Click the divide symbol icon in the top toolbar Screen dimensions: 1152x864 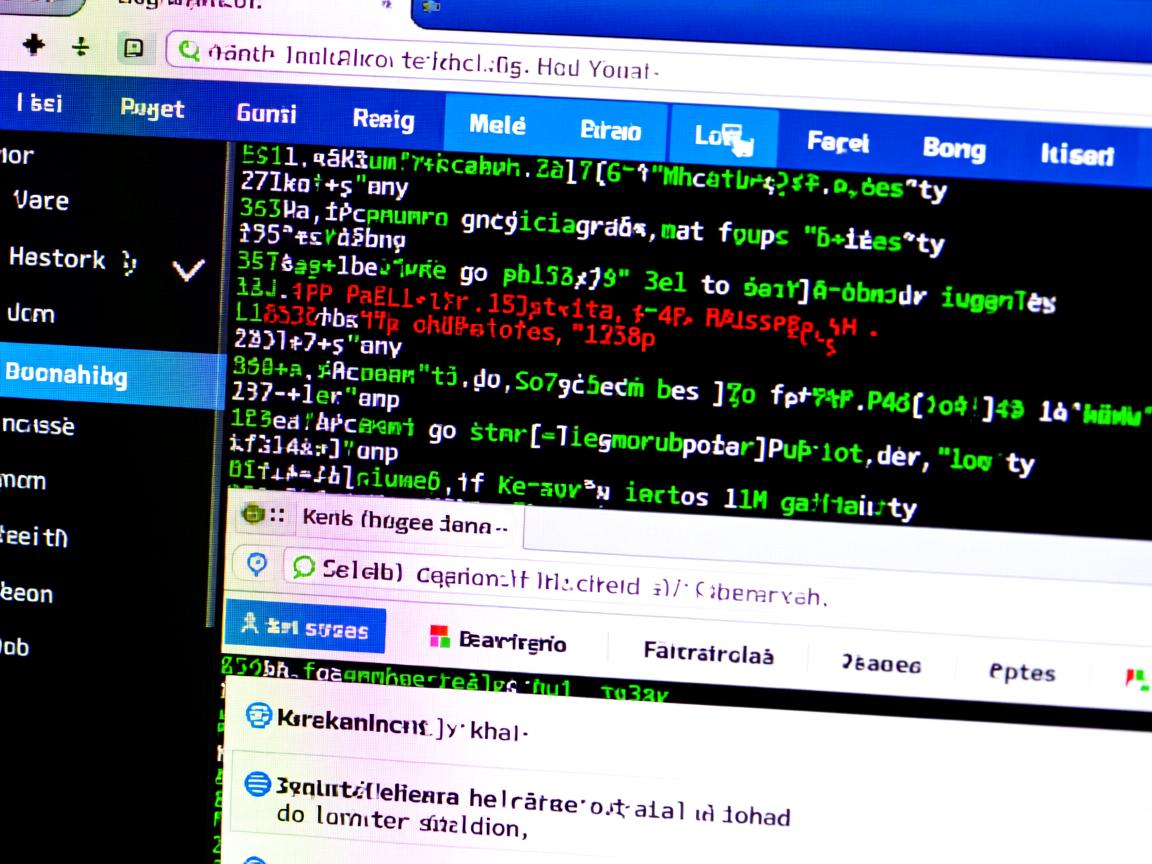[x=82, y=47]
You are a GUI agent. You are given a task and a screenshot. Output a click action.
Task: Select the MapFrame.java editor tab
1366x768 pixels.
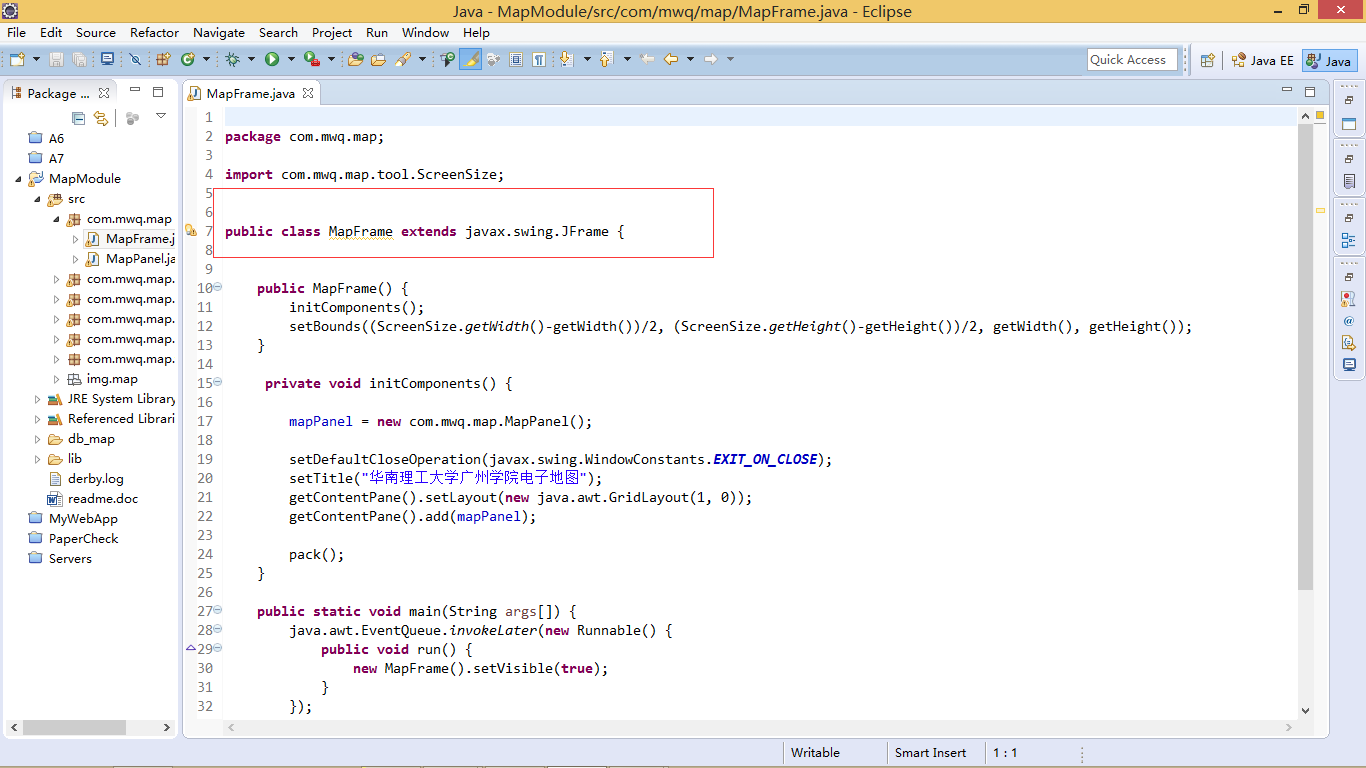pyautogui.click(x=250, y=93)
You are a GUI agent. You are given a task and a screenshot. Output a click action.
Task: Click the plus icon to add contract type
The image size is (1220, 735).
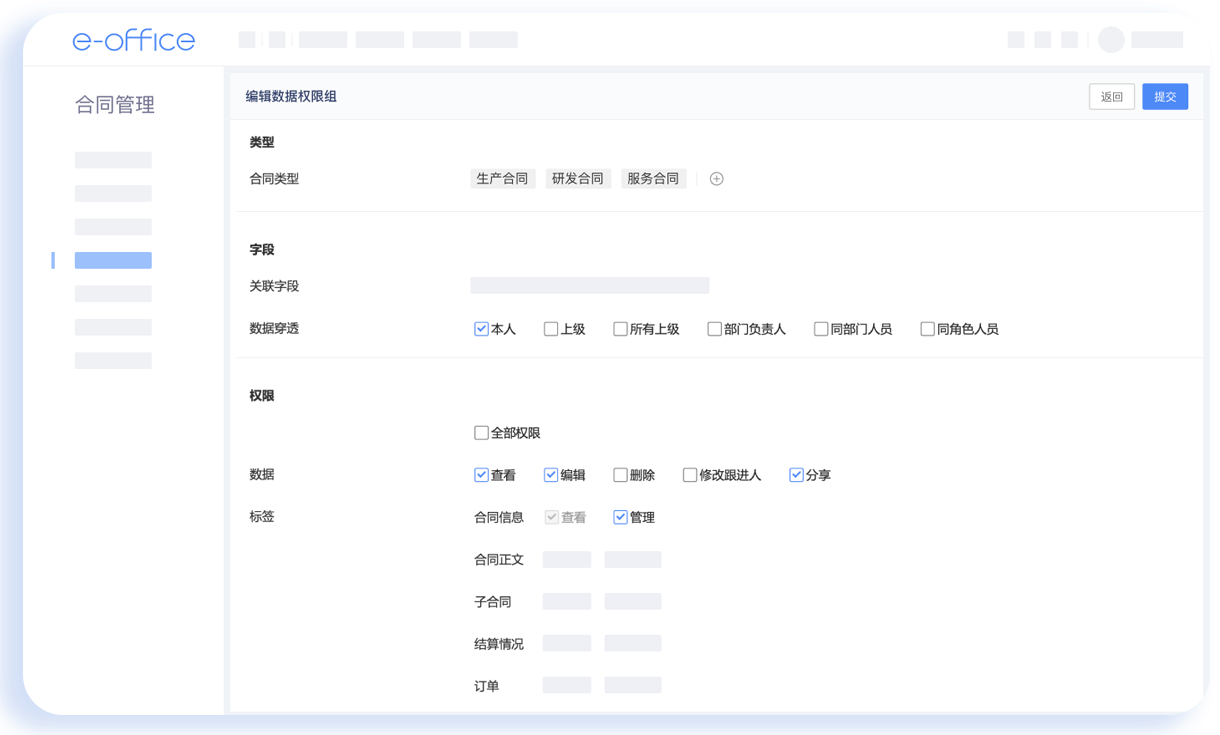(716, 179)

————————

- Problem to work on -
Your output should be exactly the lines of the records above from the one with "1366x768 pixels." through the last, both ends included, with pictures excluded.

- Result below -
1366x768 pixels.
pyautogui.click(x=250, y=93)
You are a GUI agent. You are given a task and a screenshot. Output a click action.
Task: Click the plus icon to add contract type
The image size is (1220, 735).
(716, 179)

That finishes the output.